Word and item position data:
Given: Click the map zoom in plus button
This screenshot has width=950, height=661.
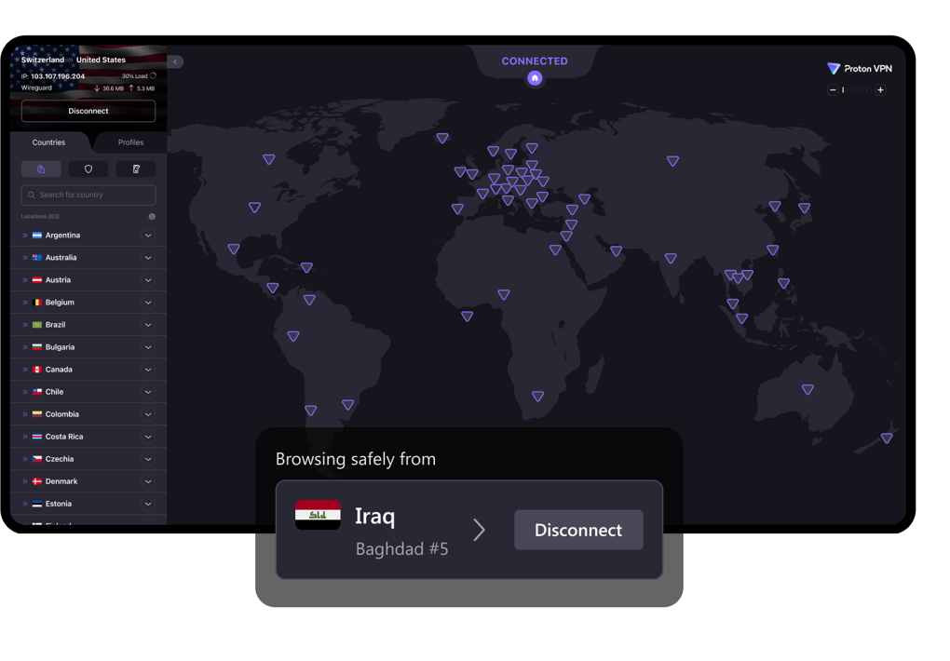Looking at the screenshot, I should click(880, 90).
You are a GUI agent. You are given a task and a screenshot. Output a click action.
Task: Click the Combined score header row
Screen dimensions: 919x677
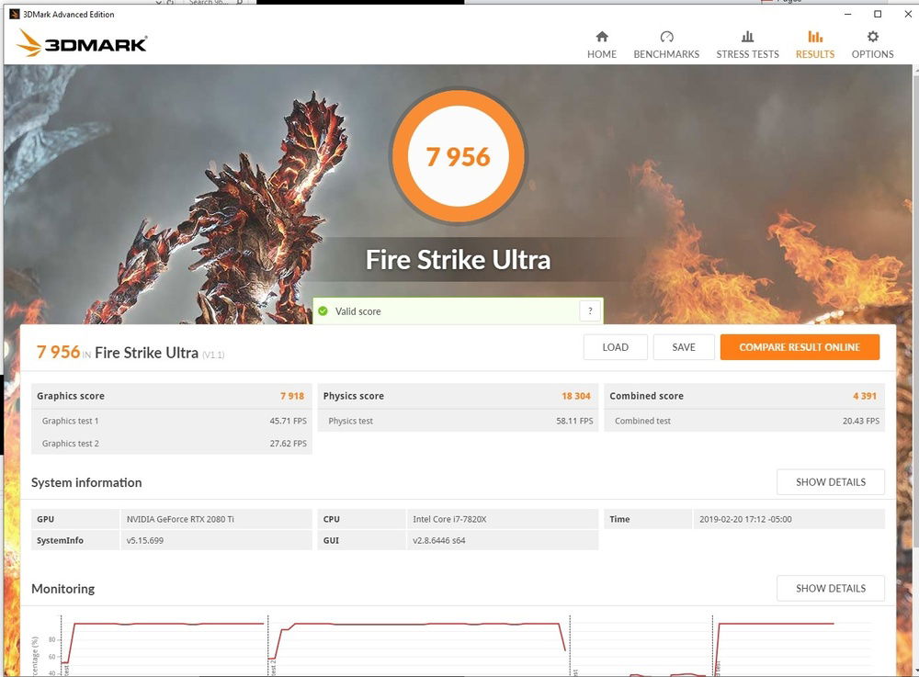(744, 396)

YOUR INSTRUCTIONS. Please rewrite the listing above with "zoom in" replaced by "enlarge", leaving every other word unchanged. Omit the pictures from your version.

EXERCISE RESULT.
Given: Click the map enlarge plus button
This screenshot has width=950, height=661.
Looking at the screenshot, I should click(880, 90).
You are a GUI agent. You are given a task and a screenshot. Output a click action.
Task: Click the Combined score header row
Screen dimensions: 919x677
(744, 396)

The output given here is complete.